The PROFile

Dr. Peter Ives

Photo by Daniel Crump

Professor - Political Science

Dr. Peter Ives is looking to our global past for insight into our political future.

“A lot of my recent research has been on Antonio Gramsci,” Ives says, speaking of the Communist Party of Italy co-founder who was imprisoned by Mussolini’s fascist government. “(Gramsci) was very into the importance of culture to politics.”

“He was interested in why Italian peasants were reading French literature and pulp novels rather than Italian ones. He was also trained as a linguist and was very interested in Italian language politics.”

Ives is exploring those themes of political language in his current research. The political science professor, who earned his BA at Reed College in Portland, Oregon along with a PhD and MA from York University, is investigating the political impact of “global English.”

“The basic idea there,” Ives explains, “is that standard languages have been key to nationalism, nation states and nation building from the 18th century onwards. And yet, there’s very little focus on the importance of this massive explosion of the English language being used mostly by non-native speakers.
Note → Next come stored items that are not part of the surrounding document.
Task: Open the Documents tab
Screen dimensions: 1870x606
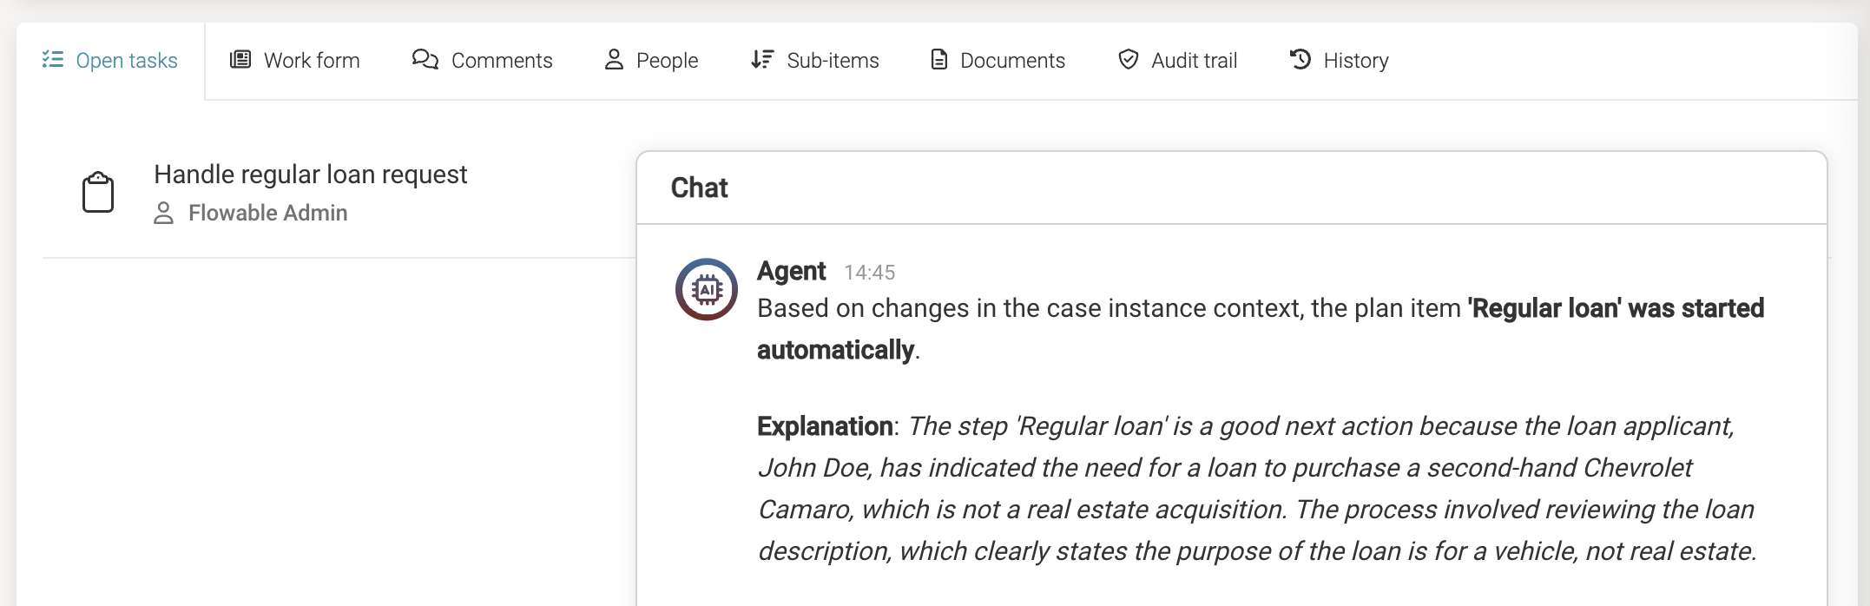Action: pos(1012,59)
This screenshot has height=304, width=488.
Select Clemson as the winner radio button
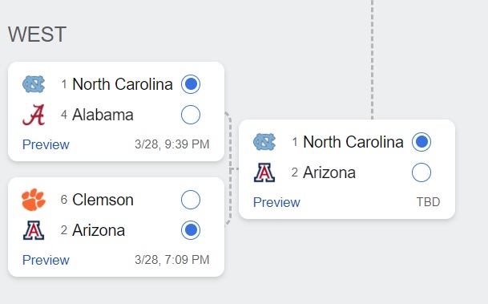point(191,200)
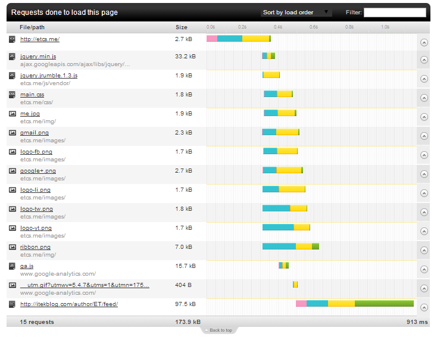Open the google+.png file link
This screenshot has height=340, width=434.
click(38, 171)
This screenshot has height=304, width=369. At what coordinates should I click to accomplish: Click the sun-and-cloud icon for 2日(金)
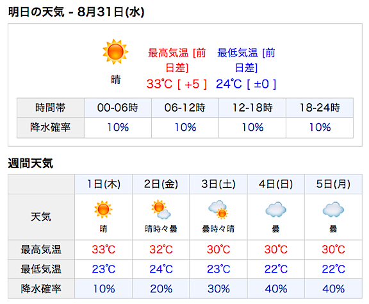tap(161, 210)
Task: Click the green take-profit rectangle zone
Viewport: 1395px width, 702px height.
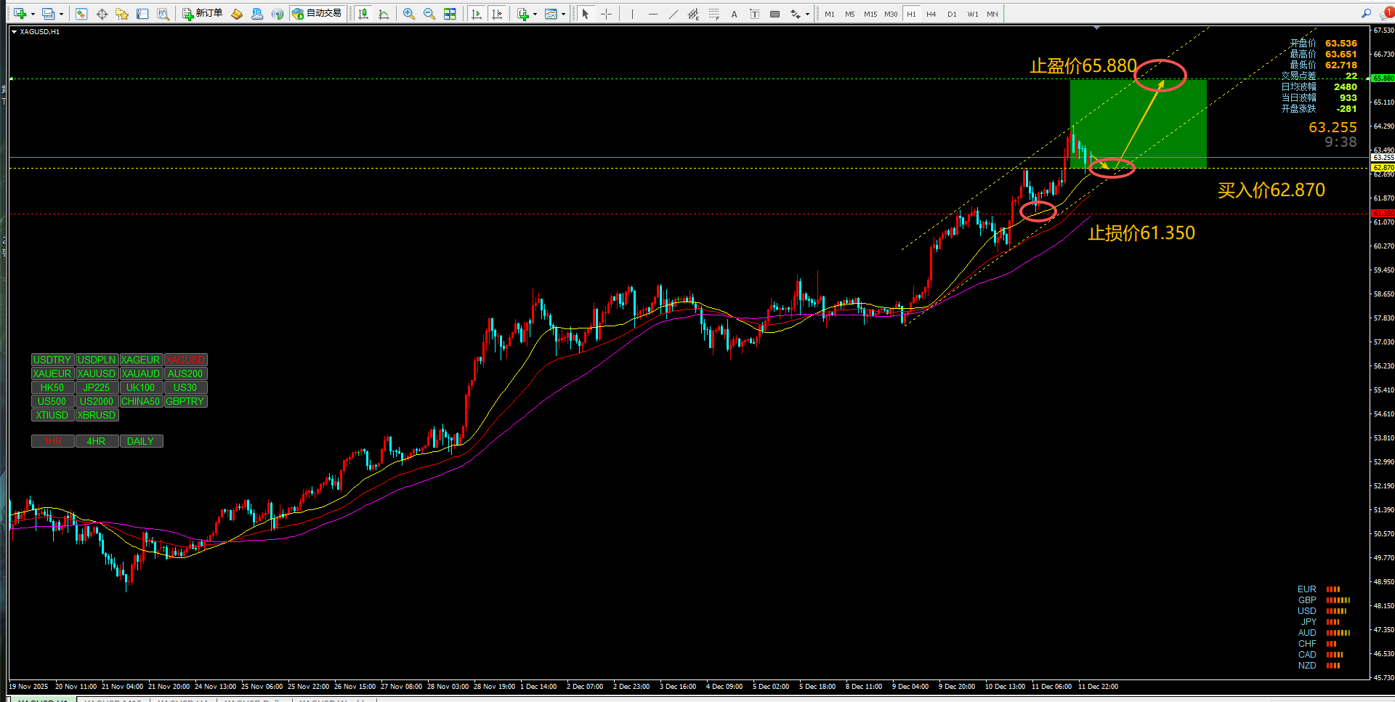Action: (x=1138, y=124)
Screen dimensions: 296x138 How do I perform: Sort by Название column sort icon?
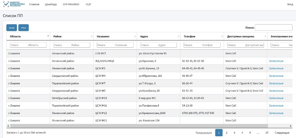(135, 36)
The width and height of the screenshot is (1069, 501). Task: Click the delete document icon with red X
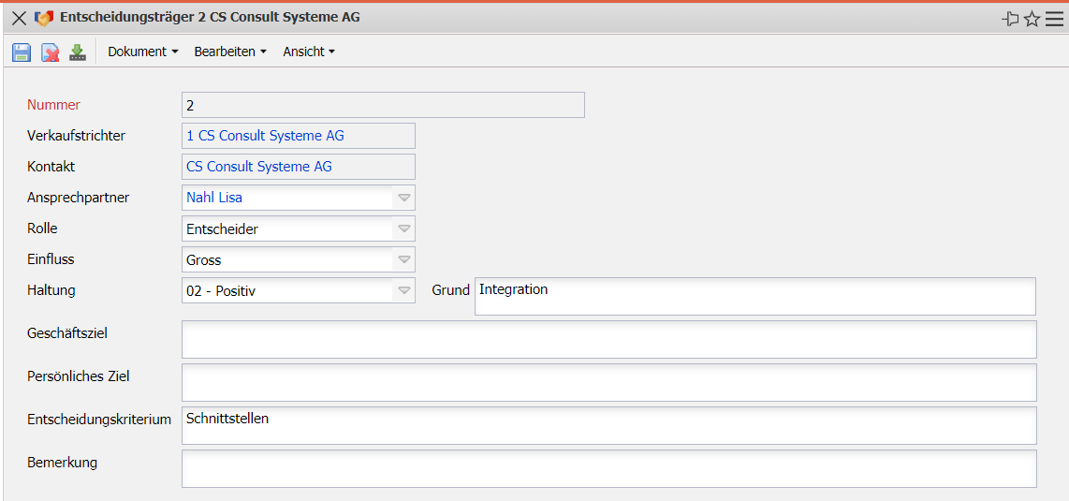[x=50, y=52]
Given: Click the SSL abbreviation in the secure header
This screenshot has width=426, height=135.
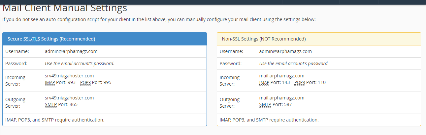Looking at the screenshot, I should [27, 39].
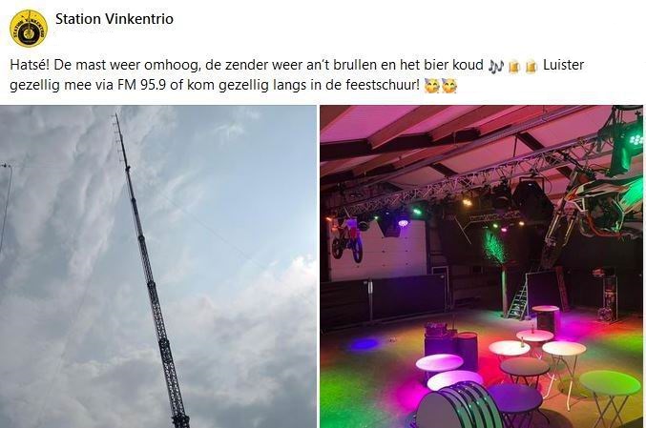Viewport: 646px width, 428px height.
Task: Click the first party face emoji
Action: tap(431, 86)
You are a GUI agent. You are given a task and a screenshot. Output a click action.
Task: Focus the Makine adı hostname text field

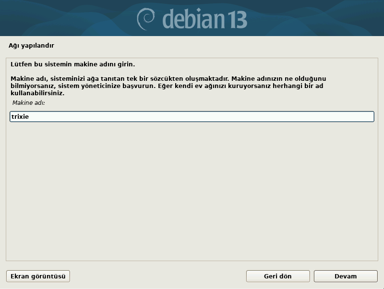192,116
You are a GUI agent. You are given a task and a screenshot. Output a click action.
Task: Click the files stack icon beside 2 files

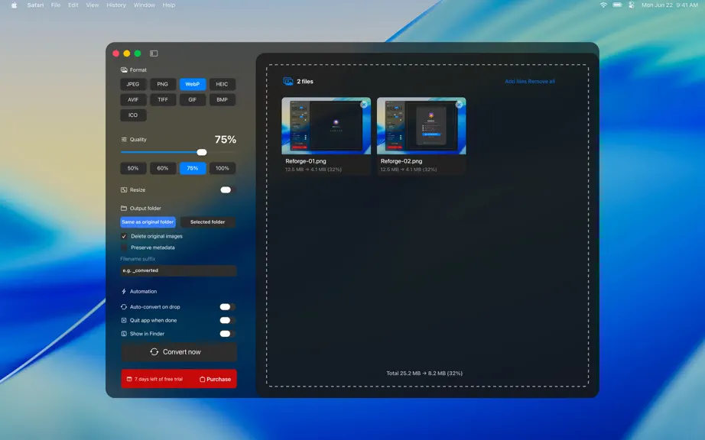click(x=288, y=81)
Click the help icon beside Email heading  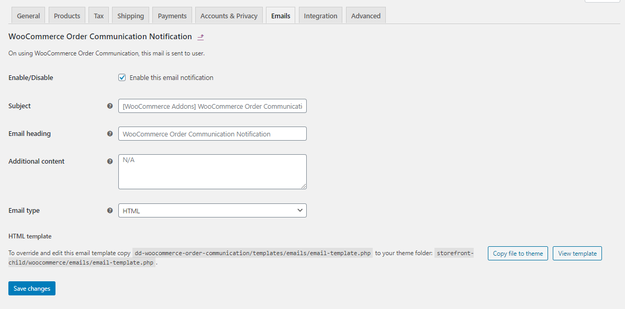click(x=110, y=133)
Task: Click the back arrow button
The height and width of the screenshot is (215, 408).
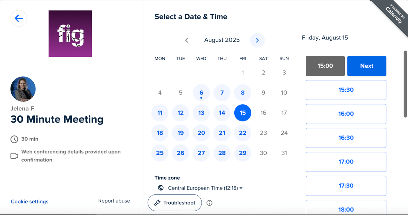Action: [x=19, y=18]
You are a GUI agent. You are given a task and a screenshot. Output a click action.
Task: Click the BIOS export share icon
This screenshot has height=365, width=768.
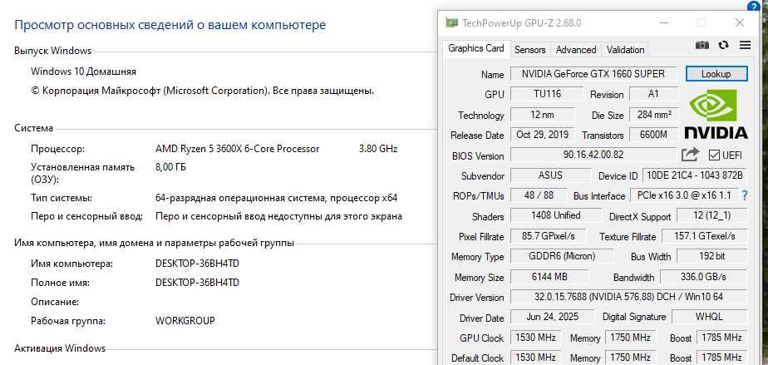coord(690,155)
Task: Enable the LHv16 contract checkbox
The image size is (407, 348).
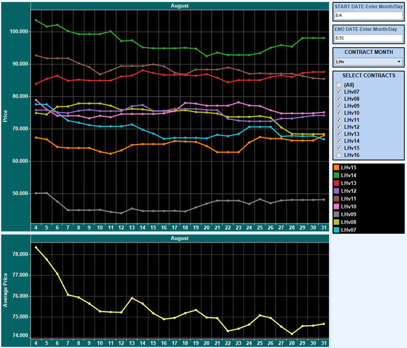Action: 339,155

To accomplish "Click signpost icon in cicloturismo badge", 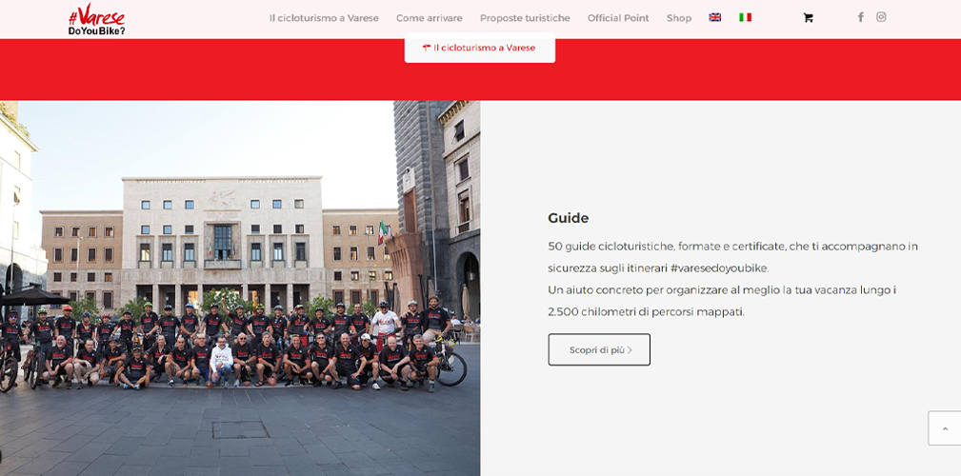I will pos(427,48).
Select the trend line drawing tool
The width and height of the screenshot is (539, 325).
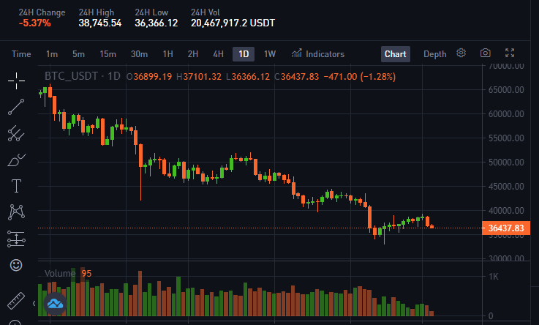tap(16, 107)
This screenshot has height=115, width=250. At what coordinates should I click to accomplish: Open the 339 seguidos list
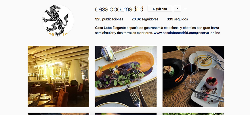pyautogui.click(x=177, y=19)
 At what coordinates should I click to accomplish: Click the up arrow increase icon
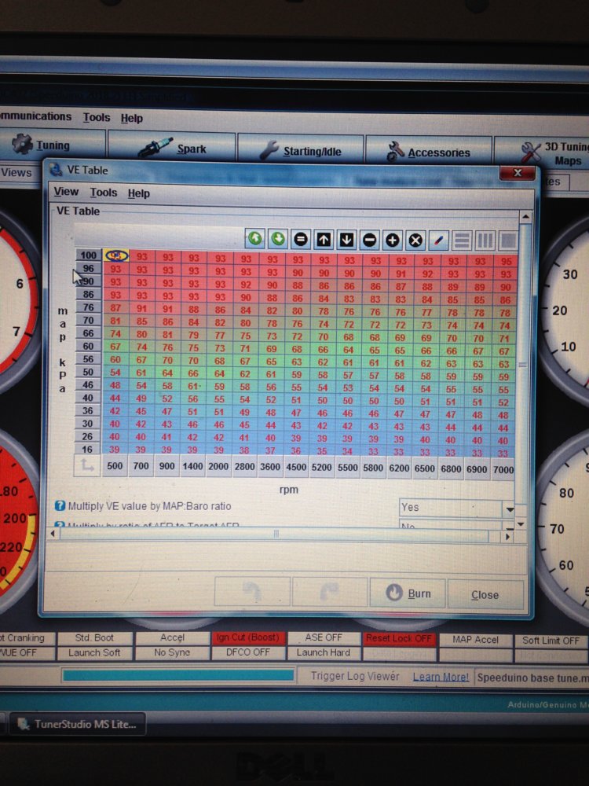click(x=324, y=240)
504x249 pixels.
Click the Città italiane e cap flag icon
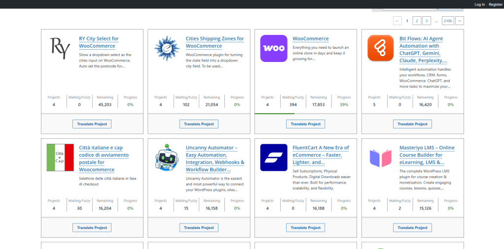point(60,157)
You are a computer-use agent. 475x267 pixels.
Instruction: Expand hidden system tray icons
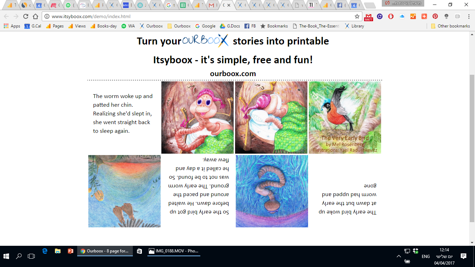coord(400,256)
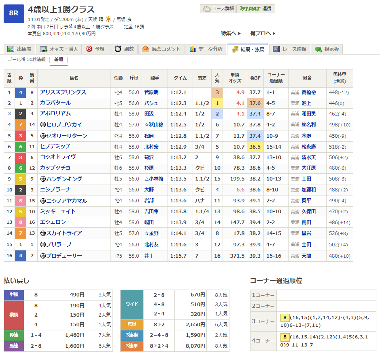Click the target icon on the 予想 tab
The height and width of the screenshot is (355, 380).
click(89, 49)
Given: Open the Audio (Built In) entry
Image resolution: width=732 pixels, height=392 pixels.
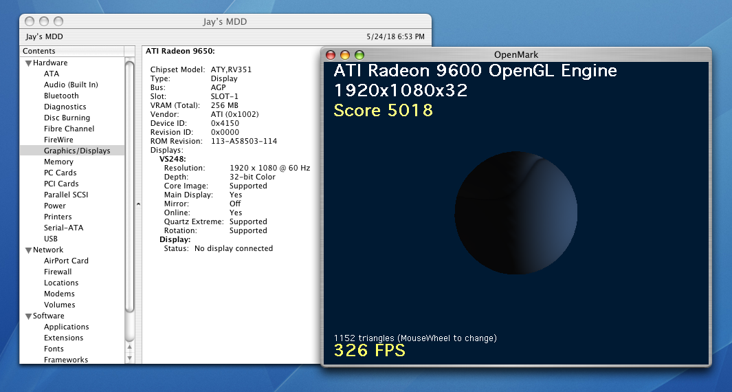Looking at the screenshot, I should point(71,85).
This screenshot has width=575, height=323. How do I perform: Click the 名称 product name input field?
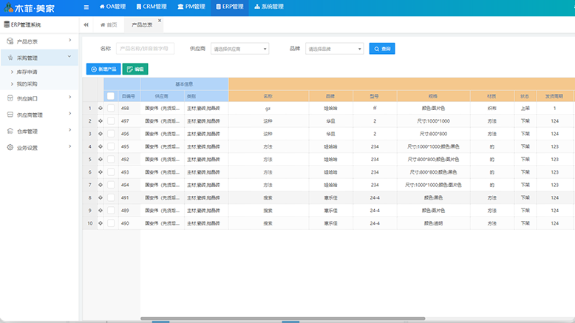(x=146, y=49)
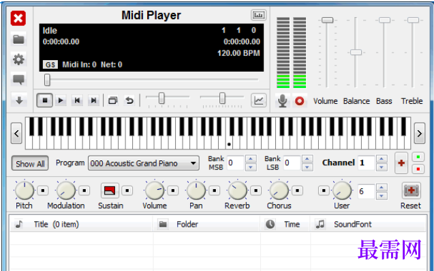Click the Balance slider handle

point(356,52)
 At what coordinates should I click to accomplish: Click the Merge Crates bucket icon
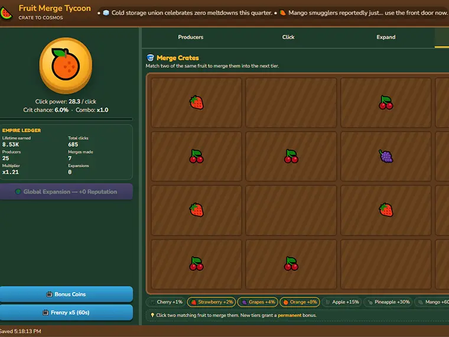(150, 58)
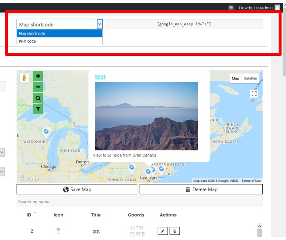Click the trash icon for test marker
This screenshot has height=240, width=286.
coord(174,231)
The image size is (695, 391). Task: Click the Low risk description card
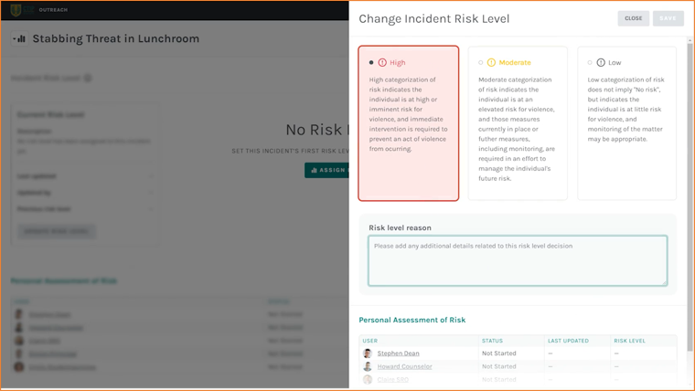point(626,123)
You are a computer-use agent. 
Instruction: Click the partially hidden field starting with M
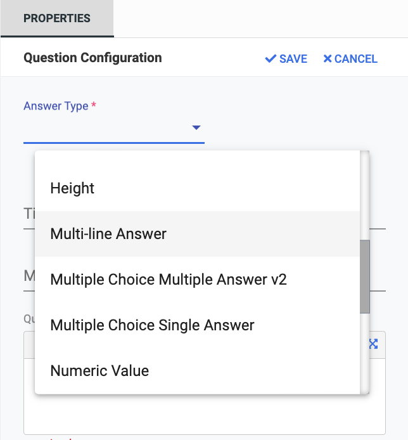29,276
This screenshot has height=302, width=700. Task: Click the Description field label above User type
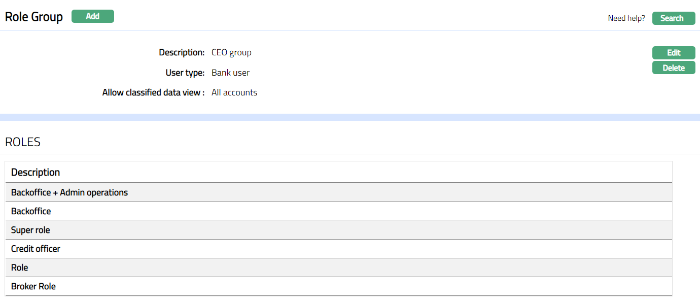pyautogui.click(x=182, y=52)
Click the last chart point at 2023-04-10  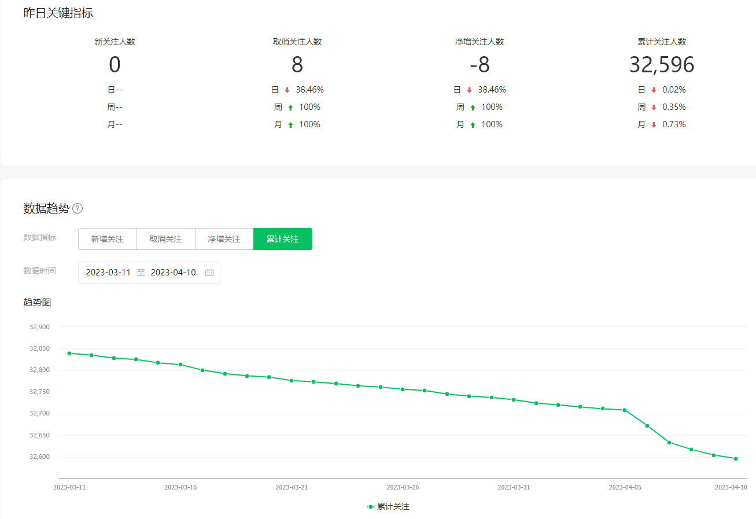coord(736,459)
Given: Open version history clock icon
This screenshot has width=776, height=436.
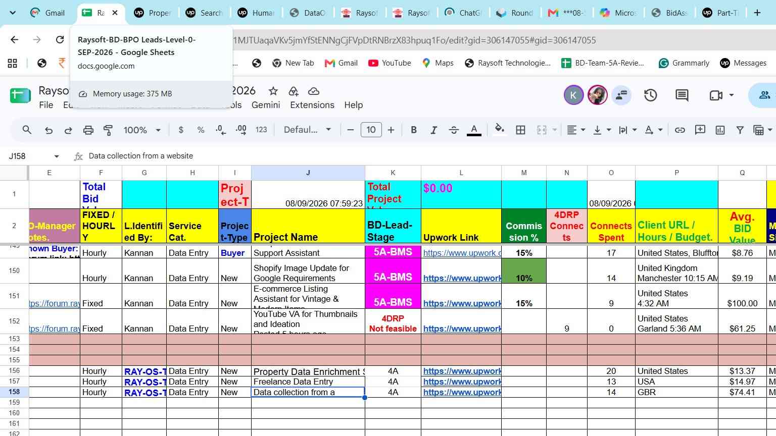Looking at the screenshot, I should tap(650, 95).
So, examining those many different contexts to see what extent that changes our sense of political community, and how that community is connected to language.”

Ives says he loves teaching all of his classes, though he dislikes the amount of grading required in his intro course. It’s a disposition that may have arisen from his days as a student at Reed College.

“(Reed) had what they called ‘deemphasized grades,’” Ives says, chuckling. “It was a compromise between the hippy-dippy notion of ‘grades are harmful’ and the normal system. So we got graded, but they never told us what our grades were.”

 

AGE: 47.

AREA OF RESEARCH: Political theory, language politics, global capitalism and inequality.

NUMBER OF PEER-REVIEWED PUBLICATIONS: Two single-authored books, co-editor of two collections, 11 articles and five book chapters.

LANGUAGES YOU’VE BEEN TRANSLATED INTO: Turkish, Spanish, German, Portuguese, Italian.

MEANING OF LIFE IN SHORT: “To think hard and be challenged.”

STUDENT PET PEEVE: “When they miss a class, and they come up to me and say, ‘Did I miss anything?’ As if I’d say, ‘Oh no, we didn’t do anything!’ I’ve started responding by saying, ‘I hope you missed something. Otherwise the rest of us were just wasting our time.’”

FAVOURITE THING ABOUT WINNIPEG: The rivers.

MUSIC RECOMMENDATION: Federal Lights.

Published in Volume 70, Number 21 of The Uniter (February 25, 2016)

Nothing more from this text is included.